A couple of years ago, partly through the effort of our Guam Delegate to the U.S. Congress, Robert Underwood, the log of the Wadsworth for the morning of July 22, 1944 was found. It showed that "at 0759 the following natives of Guam were picked up. . . . " It then proceeded to list the names of all six of us. I find it remarkable that the name of only one of us was misspelled.
A few years after the war, I graduated from a college in Rochester, New York after which I worked for the U.S. Civil Service here on Guam from which I retired in 1986. I am now doing part-time work with a medical research group at the University of Guam. I've been married for almost forty years and we have two daughters with five grandchildren between them. In 1987 they did an angioplasty on one of my coronary arteries and I've been fine since, although I need to readjust my life after that episode by watching my diet and exercising regularly. I accomplish the latter activity by riding my mountain bike twelve miles a day.
When I received the news from Nicholas' grandfather that a former crew memeber (that's you) had been located, all sorts of questions started to run in my mind: what did you do on the ship? how well do you remember our rescue? what happned to you and to the ship after you left Guam? where are you now and what are you doing?
During the fiftieth anniversay of the liberation of Guam, in July of 1994,
over three hundred U.S. military veterans came to the island for the
occasion. Many of these people were very much in harm's way on the invasion
beaches. I talked to a number of soldiers and sailors who took part in the
invasion. I found it most moving that that many chose to come to Guam and
perhaps relive a violent episode in their lives.

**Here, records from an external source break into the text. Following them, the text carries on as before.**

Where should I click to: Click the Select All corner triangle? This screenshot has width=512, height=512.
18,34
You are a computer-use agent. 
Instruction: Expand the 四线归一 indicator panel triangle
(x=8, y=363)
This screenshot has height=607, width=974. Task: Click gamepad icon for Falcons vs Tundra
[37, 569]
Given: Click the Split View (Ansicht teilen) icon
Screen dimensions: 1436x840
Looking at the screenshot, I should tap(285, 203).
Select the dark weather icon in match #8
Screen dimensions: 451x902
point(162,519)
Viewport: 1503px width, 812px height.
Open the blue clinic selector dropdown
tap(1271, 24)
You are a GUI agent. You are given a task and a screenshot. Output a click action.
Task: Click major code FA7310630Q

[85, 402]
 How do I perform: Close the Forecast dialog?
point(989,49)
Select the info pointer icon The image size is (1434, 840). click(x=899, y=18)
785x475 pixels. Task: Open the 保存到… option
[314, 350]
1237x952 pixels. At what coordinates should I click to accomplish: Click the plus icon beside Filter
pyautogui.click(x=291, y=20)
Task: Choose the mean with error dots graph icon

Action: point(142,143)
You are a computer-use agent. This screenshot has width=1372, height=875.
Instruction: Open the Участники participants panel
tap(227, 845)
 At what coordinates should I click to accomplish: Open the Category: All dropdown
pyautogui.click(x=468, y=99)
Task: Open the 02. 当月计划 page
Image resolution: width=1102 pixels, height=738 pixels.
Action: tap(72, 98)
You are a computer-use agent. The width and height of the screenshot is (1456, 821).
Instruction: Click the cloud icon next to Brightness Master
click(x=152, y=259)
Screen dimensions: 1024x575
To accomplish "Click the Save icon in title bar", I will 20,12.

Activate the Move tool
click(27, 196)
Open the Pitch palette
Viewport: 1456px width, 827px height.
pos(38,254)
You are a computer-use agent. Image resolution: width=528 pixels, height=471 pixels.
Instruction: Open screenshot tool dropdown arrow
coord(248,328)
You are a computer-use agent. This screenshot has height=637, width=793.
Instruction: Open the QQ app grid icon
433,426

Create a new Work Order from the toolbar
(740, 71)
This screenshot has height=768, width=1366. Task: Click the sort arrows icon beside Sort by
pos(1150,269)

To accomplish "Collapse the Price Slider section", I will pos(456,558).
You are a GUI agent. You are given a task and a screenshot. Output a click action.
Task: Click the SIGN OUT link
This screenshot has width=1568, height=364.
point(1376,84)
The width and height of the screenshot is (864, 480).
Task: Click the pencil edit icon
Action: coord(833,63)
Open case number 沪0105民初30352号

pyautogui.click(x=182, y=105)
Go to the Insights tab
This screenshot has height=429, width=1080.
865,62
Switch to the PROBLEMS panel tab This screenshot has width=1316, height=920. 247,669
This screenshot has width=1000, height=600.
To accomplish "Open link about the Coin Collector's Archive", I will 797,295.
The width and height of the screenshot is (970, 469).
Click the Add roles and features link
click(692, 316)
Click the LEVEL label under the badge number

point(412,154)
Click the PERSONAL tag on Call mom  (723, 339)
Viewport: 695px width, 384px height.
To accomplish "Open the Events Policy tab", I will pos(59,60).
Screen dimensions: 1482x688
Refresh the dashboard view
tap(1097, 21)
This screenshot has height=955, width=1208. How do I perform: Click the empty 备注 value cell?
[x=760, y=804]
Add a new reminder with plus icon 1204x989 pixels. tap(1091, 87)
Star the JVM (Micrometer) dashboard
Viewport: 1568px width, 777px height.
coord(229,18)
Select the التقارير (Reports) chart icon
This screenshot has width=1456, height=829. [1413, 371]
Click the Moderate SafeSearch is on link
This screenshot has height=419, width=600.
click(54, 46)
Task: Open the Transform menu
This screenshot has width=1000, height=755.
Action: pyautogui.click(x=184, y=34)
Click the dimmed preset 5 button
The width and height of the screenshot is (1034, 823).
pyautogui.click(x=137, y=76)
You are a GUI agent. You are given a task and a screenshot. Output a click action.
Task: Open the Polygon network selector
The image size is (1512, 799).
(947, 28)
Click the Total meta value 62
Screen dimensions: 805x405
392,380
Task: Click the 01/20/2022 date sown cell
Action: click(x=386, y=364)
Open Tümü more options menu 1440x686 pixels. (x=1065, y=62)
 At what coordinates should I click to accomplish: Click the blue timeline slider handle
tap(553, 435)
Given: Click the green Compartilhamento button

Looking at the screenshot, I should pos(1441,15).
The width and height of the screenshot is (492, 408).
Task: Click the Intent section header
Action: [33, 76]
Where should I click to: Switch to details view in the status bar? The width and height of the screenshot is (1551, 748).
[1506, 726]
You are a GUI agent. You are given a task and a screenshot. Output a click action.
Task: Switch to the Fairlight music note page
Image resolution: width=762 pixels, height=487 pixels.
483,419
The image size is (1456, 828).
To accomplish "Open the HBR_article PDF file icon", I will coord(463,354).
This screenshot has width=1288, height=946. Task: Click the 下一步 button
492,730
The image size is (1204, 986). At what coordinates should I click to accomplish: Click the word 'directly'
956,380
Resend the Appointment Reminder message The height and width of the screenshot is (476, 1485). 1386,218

John Dodge forwarded this to me.
Date: Thursday, June 28, 2001 11:16 AM
Marilyn Syx forwarded this for all to read:
Subject: Fw: Wadsworth
Here is an interesting sequel to the whole thing. In 1955 we were touring San Diego harbor and what do you thing I saw, the George Clymer. Apparently the ship was still in commission.
You asked where we went to after we were rescued. We all returned home; it took us several years to rebuild our homes, which have been vandalized by the Japanese to build barracks for their soldiers. But for all intents and purposes, for us the war ended when the U.S. retook the island; the large airfields, which were subsequently built played a major role in the war. From air bases in the Marianas, which included Guam, Saipan and Tinian, B24s ("Liberators") took off for around-the-clock bombings of Japanese cities. And in August 1945, the "Enola Gay", carrying the first A-bomb, took off from an airfield in Tinian, and a few hours later, the Japanese city of Hiroshima became obliterated. To this day, one can see the monument erected at the loading site of the A-bomb on Tinian.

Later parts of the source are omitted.